__Required work__. Print the records below exactly; all of them are needed.

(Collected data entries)
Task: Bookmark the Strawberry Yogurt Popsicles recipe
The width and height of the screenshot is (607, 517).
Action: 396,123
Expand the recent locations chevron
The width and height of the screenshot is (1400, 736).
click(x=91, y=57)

__Answer section__.
Task: Bookmark the Strawberry Yogurt Popsicles recipe
The width and height of the screenshot is (607, 517).
Action: 396,123
Expand the recent locations chevron
The width and height of the screenshot is (1400, 736).
click(x=91, y=57)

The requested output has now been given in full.